W. M. Sharp, D. A. Callahan-Miller, M. Tabak
Lawrence Livermore National Laboratory, Livermore, CA 94550, USA
wmsharp
lbl.gov
S. S. Yu, Lawrence Berkeley National Laboratory
M. S. Armel, P. F. Peterson, University of California, Berkeley
D. V. Rose, D. R. Welch, Mission Research Corporation
R. C. Davidson, I. D. Kaganovich, E. Startsev, Princeton Plasma Physics Laboratory
C. L. Olson, Sandia National Laboratory
R. E. Olson, University of Missouri, Rolla
In a typical thick-liquid-wall scenario for heavy-ion fusion (HIF), between twenty and two hundred high-current beams enter the target chamber through ports and propagate about three meters to the target.

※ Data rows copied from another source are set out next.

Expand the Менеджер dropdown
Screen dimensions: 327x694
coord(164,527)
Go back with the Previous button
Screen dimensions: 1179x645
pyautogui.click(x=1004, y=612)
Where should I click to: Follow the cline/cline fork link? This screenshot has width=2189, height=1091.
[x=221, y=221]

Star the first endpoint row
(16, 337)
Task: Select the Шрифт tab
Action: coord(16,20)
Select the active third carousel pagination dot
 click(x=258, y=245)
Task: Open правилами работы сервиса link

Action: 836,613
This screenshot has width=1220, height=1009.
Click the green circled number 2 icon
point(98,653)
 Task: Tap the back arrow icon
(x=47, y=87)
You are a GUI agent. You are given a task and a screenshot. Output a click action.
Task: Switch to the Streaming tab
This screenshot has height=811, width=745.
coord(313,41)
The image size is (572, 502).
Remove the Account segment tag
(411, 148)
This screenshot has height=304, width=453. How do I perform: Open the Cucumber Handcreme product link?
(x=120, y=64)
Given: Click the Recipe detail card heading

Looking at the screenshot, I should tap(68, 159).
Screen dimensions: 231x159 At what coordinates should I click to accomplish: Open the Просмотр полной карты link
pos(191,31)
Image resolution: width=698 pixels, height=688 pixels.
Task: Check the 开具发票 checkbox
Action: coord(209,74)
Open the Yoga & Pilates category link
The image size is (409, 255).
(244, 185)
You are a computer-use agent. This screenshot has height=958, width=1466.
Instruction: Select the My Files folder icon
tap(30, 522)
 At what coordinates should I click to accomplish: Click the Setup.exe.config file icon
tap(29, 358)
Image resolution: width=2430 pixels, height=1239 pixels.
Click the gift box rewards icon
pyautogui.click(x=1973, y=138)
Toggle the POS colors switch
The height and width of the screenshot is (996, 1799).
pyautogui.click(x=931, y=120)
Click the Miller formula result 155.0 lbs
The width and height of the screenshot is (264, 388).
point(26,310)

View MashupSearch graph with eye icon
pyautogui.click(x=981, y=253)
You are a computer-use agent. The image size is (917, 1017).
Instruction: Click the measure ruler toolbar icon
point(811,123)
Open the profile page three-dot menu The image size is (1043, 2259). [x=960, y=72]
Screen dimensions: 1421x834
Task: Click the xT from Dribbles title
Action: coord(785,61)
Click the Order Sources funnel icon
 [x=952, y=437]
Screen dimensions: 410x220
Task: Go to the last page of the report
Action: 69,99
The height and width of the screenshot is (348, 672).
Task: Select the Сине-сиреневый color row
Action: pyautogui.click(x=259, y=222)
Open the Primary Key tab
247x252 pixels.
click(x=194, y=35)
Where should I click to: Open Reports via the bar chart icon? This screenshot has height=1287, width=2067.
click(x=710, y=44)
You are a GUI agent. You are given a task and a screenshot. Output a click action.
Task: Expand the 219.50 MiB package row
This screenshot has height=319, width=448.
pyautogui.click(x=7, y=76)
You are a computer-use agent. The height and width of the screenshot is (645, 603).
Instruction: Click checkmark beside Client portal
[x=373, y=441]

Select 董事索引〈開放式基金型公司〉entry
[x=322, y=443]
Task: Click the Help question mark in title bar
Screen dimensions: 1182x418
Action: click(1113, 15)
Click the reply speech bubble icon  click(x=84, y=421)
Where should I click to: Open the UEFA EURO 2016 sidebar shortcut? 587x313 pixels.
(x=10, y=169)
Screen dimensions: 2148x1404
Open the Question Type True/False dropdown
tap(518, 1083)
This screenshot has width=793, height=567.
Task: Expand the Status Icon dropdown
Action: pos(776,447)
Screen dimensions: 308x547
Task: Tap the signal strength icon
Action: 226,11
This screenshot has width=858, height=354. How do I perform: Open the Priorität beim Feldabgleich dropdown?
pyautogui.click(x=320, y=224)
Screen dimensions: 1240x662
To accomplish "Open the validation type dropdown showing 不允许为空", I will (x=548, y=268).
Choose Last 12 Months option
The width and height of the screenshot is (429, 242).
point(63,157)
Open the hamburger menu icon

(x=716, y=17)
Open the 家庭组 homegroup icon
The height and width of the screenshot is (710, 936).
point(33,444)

They first heat the target for about 30 ns, then deposit a total of 3-7 MJ in the final 8-10 ns. Since crisscrossed molten-salt jets are planned to protect the chamber wall, the beams move through vapor from the jets, and collisions between beam ions and this background gas both strip the ions and ionize the gas molecules. Radiation from the preheated target causes further beam stripping and gas ionization. Due to this stripping, beams for heavy-ion fusion are expected to require substantial neutralization in a target chamber. Simulations with no electron sources other than collisions show an acceptable focal spot only for beam currents far below the values assumed in recent HIF driver scenarios. Much recent research has, therefore, focused on beam neutralization by electron sources that were neglected in earlier simulations, including emission from walls and the target, photoionization by the target radiation, and pre-neutralization by a plasma generated along the beam path. When these effects are included in simulations with practicable beam and chamber parameters, the resulting focal spot is approximately the size required by a distributed radiator target.